Good point, I'm not sure. Aarch64 seems to SubTp for costing their subvector inserts. Should we be using both legalisation costs?

luke added inline comments.Mar 31 2023, 3:03 AM
llvm/lib/Target/RISCV/RISCVTargetTransformInfo.cpp
299

Using SubTp for the legalisation cost here gives us this diff for this test case

 define <8 x i64> @insert_subvector_offset_1_v8i64(<8 x i64> %v, <8 x i64> %w) {
 ; CHECK-LABEL: 'insert_subvector_offset_1_v8i64'
-; CHECK-NEXT:  Cost Model: Found an estimated cost of 4 for instruction: %res = shufflevector <8 x i64> %v, <8 x i64> %w, <8 x i32> <i32 0, i32 8, i32 9, i32 10, i32 11, i32 5, i32 6, i32 7>
+; CHECK-NEXT:  Cost Model: Found an estimated cost of 2 for instruction: %res = shufflevector <8 x i64> %v, <8 x i64> %w, <8 x i32> <i32 0, i32 8, i32 9, i32 10, i32 11, i32 5, i32 6, i32 7>
 ; CHECK-NEXT:  Cost Model: Found an estimated cost of 1 for instruction: ret <8 x i64> %res
 ;
   %res = shufflevector <8 x i64> %v, <8 x i64> %w, <8 x i32> <i32 0, i32 8, i32 9, i32 10, i32 11, i32 5, i32 6, i32 7>
   ret <8 x i64> %res
 }

This is what's actually generated:

insert_subvector_offset_1_v8i64:        # @insert_subvector_offset_1_v8i64
	.cfi_startproc
# %bb.0:
	vsetivli	zero, 5, e64, m4, tu, ma
	vslideup.vi	v8, v12, 1
	ret

It's using LMUL=4 here so I would presume we still want to cost it as 4 * one vslideup.

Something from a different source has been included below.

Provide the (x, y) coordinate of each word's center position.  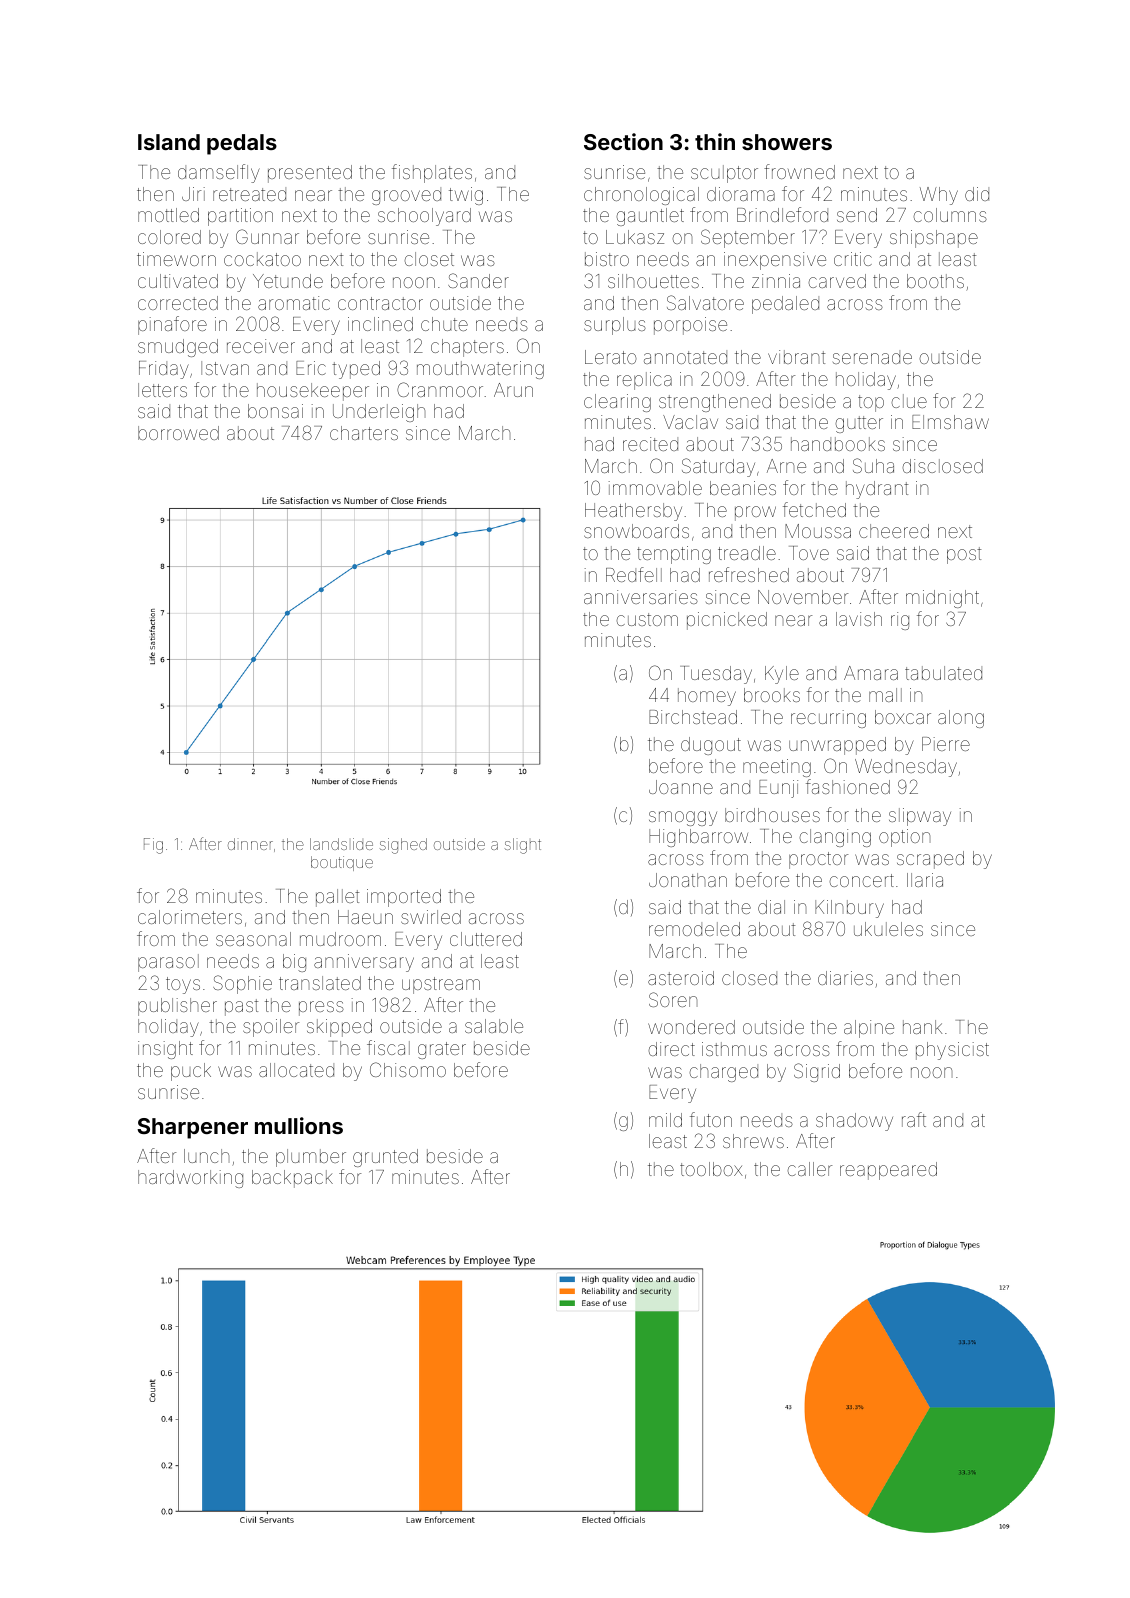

arcbbb added inline comments.Apr 1 2023, 11:05 AM
llvm/lib/Target/RISCV/RISCVTargetTransformInfo.cpp
299

vsetivli zero, 5, e64, m4, tu, ma
vslideup.vi v8, v12, 1

I thought the operation was done after 2*VLEN was written even though LMUL is 4, but after having second thoughts, I think it really depends on HW implementation. So it is fine to me now.